Children and Disability in Transition CEE/CIS and Baltic States

UNICEF Innocenti Research Centre

When country reports for the 2002 UN Special Session on Children were reviewed, a startling pattern emerged in the CEE/CIS: reported rates of disability among children had doubled, tripled and more during the decade following the collapse of communism.  UNICEF set out to investigate the causes of this dramatic increase. This report is a result of that inquiry. It is a first attempt to pull together and analyse data on children with disabilities on a region-wide basis. The portrait that has emerged is somewhat patchy, due largely to data limitations, but it is still compelling. For one, there is the simple fact – and attendant mental image – that at least 317,000 children with disabilities in the region live in residential institutions, often for life. For children with disabilities, this may be the defining legacy of the communist past: the purposeful institutionalization of huge numbers of children, often in large facilities segregated from community and cut off from family.

However, as this report explores, the reasons behind this practice are more complex than might first appear. Philosophically, communism held the belief that the state should act as a kind of caretaker to all citizens. In this context, persons with disabilities (including children) were officially recognized and registered by the state as ‘dependents’ and received supports such as pensions. At the same time, the state promulgated ‘defectology’ – a Soviet discipline that emphasized ‘special education’ as the best remedial treatment for children with disabilities. Whilethese strategies had some positive intentions and outcomes, their implementation – imbued as they were with deep stigma around persons with disabilities – resulted in many children with disabilities being shut away in institutions. It was not uncommon for infants and children with medium and severe disabilities to be placed in residential schools, only to ‘graduate’ to an adult institution for life.

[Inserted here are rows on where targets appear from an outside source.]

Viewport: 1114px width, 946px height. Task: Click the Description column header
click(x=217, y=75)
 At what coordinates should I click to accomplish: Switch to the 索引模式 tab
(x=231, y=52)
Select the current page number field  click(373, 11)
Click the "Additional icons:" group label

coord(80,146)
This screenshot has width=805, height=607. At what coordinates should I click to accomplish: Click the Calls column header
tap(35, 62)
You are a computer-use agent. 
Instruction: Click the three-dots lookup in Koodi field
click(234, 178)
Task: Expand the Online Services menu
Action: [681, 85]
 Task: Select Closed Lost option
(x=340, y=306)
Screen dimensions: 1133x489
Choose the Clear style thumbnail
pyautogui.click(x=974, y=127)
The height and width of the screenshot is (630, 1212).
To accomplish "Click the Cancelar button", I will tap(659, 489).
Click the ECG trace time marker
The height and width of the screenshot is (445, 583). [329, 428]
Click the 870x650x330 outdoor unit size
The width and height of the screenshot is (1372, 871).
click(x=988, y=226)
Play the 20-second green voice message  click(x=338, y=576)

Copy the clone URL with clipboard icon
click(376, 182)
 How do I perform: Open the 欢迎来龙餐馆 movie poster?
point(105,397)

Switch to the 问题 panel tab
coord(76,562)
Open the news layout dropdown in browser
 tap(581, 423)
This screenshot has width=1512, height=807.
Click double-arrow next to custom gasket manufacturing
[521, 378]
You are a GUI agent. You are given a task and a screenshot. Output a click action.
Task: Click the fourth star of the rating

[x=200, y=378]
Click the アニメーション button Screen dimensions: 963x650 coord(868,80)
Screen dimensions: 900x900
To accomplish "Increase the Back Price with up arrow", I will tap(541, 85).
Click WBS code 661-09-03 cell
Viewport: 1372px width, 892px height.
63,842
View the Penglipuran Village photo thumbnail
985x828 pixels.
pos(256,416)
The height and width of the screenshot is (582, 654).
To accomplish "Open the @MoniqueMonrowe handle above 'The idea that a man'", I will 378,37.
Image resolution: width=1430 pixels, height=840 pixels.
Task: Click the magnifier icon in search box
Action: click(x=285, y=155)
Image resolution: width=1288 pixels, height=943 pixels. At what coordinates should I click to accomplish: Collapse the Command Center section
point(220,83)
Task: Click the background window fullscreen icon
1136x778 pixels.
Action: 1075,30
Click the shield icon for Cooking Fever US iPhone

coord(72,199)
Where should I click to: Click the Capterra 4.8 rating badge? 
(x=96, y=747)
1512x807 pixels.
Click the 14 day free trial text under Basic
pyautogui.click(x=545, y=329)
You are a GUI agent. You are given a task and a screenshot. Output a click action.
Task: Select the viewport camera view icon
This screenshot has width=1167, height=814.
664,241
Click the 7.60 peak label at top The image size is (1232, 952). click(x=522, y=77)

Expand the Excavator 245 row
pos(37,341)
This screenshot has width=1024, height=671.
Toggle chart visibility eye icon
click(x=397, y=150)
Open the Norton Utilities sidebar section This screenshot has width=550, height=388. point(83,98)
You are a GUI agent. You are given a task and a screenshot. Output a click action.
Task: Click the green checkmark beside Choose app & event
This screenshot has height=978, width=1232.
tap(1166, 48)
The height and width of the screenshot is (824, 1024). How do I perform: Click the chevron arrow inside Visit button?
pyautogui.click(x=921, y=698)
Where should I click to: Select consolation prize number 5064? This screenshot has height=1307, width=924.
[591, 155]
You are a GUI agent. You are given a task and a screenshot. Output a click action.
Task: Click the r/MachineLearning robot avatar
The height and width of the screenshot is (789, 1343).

Even children who stayed in their families had little chance of a normal life, given that streets and buildings were not accessible, community-based education and recreation were largely unavailable, and children with disabilities and their families were often shunned in public spaces or so shamed that they avoided venturing out in public. When transition began, children with disabilities were largely out of public sight. Their parents and families fared little better. As a result, there is now an opportunity – and, indeed, a compelling urgency – to improve the lives of children with disabilities and their families.